# TASK INPUTS
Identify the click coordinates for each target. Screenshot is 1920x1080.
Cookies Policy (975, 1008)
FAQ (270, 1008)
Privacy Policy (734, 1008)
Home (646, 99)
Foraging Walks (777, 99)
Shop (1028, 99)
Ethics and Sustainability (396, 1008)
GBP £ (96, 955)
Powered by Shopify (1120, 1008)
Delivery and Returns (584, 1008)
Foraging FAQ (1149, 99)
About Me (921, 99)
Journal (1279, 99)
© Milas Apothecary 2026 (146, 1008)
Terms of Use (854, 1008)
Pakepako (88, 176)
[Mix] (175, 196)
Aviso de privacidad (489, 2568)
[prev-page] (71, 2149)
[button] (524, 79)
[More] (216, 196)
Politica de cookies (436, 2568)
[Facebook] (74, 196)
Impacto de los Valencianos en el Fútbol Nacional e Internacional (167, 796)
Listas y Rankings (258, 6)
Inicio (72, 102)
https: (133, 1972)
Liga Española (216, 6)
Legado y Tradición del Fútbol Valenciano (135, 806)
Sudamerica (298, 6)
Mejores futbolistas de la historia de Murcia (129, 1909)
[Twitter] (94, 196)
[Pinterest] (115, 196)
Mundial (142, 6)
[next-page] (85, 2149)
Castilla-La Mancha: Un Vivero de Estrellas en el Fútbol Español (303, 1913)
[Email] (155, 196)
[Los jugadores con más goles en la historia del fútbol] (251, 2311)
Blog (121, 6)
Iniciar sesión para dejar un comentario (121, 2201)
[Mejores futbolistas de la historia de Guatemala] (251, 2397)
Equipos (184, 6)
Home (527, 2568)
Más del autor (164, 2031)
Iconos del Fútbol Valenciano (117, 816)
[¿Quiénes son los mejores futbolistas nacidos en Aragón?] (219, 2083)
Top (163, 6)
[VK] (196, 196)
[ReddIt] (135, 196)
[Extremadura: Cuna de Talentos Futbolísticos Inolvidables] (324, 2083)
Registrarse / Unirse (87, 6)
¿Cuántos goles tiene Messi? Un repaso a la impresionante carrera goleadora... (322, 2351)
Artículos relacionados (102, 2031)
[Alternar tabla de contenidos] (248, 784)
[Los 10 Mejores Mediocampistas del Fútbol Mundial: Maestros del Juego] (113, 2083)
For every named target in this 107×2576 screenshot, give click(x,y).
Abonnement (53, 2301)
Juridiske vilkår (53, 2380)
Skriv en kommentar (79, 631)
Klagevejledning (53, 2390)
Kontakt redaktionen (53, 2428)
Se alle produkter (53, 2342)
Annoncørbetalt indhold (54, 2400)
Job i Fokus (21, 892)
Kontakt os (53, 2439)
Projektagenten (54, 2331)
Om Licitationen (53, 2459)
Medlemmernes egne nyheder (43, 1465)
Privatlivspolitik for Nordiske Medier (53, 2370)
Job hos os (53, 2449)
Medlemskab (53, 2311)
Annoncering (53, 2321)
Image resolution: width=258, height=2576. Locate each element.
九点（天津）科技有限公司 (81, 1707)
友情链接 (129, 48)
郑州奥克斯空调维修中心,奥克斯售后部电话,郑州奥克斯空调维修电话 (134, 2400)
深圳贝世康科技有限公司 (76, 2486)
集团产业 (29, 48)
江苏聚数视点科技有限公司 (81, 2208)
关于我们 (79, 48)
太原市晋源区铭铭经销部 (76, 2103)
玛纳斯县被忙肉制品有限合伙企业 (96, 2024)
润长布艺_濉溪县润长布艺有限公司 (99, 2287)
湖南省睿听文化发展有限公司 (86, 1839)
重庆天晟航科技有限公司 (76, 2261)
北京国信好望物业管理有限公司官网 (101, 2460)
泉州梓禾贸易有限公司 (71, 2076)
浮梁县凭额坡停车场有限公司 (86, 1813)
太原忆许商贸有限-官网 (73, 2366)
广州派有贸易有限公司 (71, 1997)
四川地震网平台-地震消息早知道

# WHAT THE TASK ASKS
Using the material above, gather every line that includes "click".

# OUTPUT
Identify the click coordinates for each target. Screenshot is 1920x1080.
For every named target in this 107×2576 screenshot, give click(x,y).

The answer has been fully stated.